Trips #1: Africa

Red Axes

!K7 – 2018
par Jeff, le 13 septembre 2018
8

Dans un vieux mais très pertinent papier sur l'(in)utilité du journaliste musical, le vieux mais très pertinent Bester Langs de Gonzaï concluait comme suit: "Viendra un temps où, à force de saturer les serveurs de papiers inutiles, les musiciens rédigeront eux-mêmes les papiers les concernant, sorte d’émetteur-récepteur branchés sur ampli ringardisant ce journalisme musical qui nous a un jour permis de sortir de l’anonymat. Peut-être alors tout chroniqueur qui se respecte sera forcé d’écrire ses papiers en se déconnectant d’internet et en laissant au vestiaire les antisèches que sont Wikipedia et biographies prémâchées. Vers un journalisme où chacun disposerait des mêmes armes pour se démarquer." 
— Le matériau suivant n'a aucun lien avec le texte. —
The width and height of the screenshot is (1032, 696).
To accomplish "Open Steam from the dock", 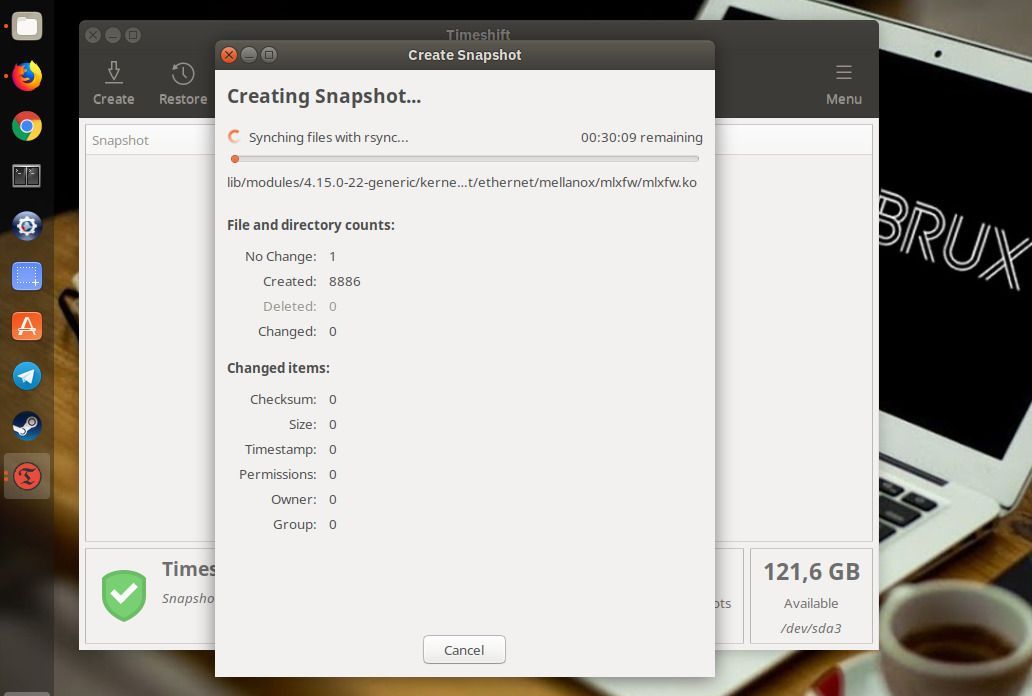I will pyautogui.click(x=26, y=425).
Pour parler de ce nouvel EP de Red Axes, on a vraiment envie de le prendre au pied de la lettre, quitte à pondre une chronique qu'on pourra critiquer pour ses approximations factuelles. Car parler du travail de Red Axes n'a aucun intérêt si c'est pour l'évoquer dans un contexte comme une ligne du temps, l'appartenance à un label ou un genre musical. Non l'œuvre des deux producteurs de Tel Aviv se doit d'être prise dans une espèce de globalité où la chronologie et l'appartenance à des chapelles ont à peu près autant d'importance que les légumes dans le régime alimentaire du ricain moyen. Ce qui fascine chez eux, c'est cette manière qu'ils ont de jouer avec leur ADN, que j'imagine autant constitué de disques des Cramps que de Kraftwerk ou Eric B & Rakim, et qu'ils façonnent et modulent selon leur lubies et envies pour former un corpus qui défie les modes et les tendances. 
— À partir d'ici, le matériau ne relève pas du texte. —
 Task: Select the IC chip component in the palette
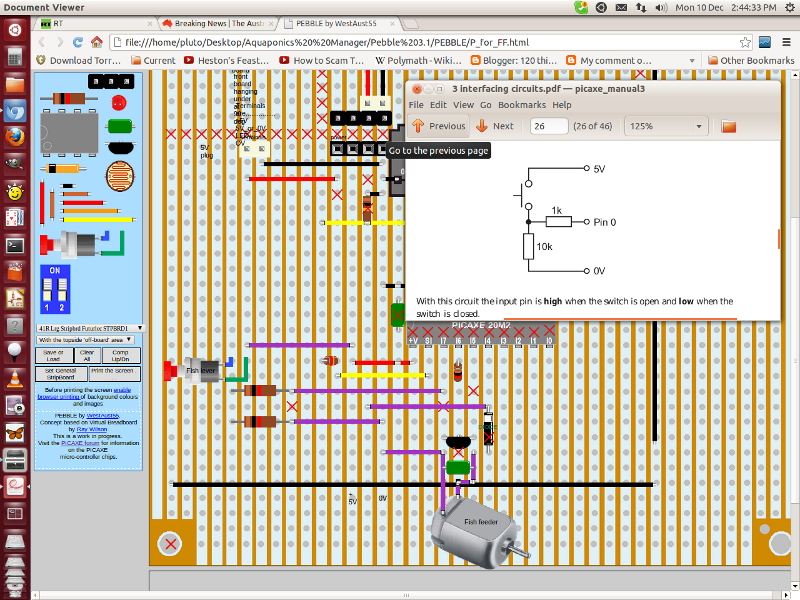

Et leur dernière lubie justement, c'est un concept plurimédias baptisé Trips, et qui voit nos deux asticots jouer les globetrotters à la recherche d'expériences nouvelles - car c'est clair qu'à croiser les 50 mêmes tronches dans le circuit club, ça peut vite faire de vous un acariâtre de première. La beauté de l'approche prônée par Bester Langs, c'est qu'elle empêche qu'on encule inutilement les mouches avec des éléments recopiés d'un communiqué de presse ou honteusement dérobés dans les papiers de la concurrence - oui, tout le monde fait ça. D'ailleurs, cette approche est validée et renforcée dès la première écoute de Trips #1: Africa: on comprend tout de suite que si un immense soin a été apporté à ce travail de collaboration ou d'imprégnation d'une culture locale, tout a été fait pour que cette musique se vive sans repères, sans putain de benchmarks qui aideraient à la contextualiser ou l'intellectualiser. Car bien qu'on soit en train d'écouter un projet dans lequel deux producteurs ont certainement investi plus de temps que David Guetta dans tout son back catalogue, ils parviennent à lui laisser cette liberté et cette instantanéité que Red Axes a voulu au cœur de la démarche, et qui voit leur idée d'une chanson de club comme l'immense "Sun My Sweet Sun" se confronter à une vision éthiopienne ou ivoirienne de la fête. 

A une époque où le phénomène d'appropriation culturelle n'a jamais autant posé problème, il est bandant de voir comment curiosité sans borne et fusion des énergies positives peuvent déboucher sur un des projets les plus irrésistiblement dansants qu'on ait entendu en 2018. Et quand bien même il n'y aurait personne pour me lire, qu'il est bon de pouvoir écrire sur le sujet.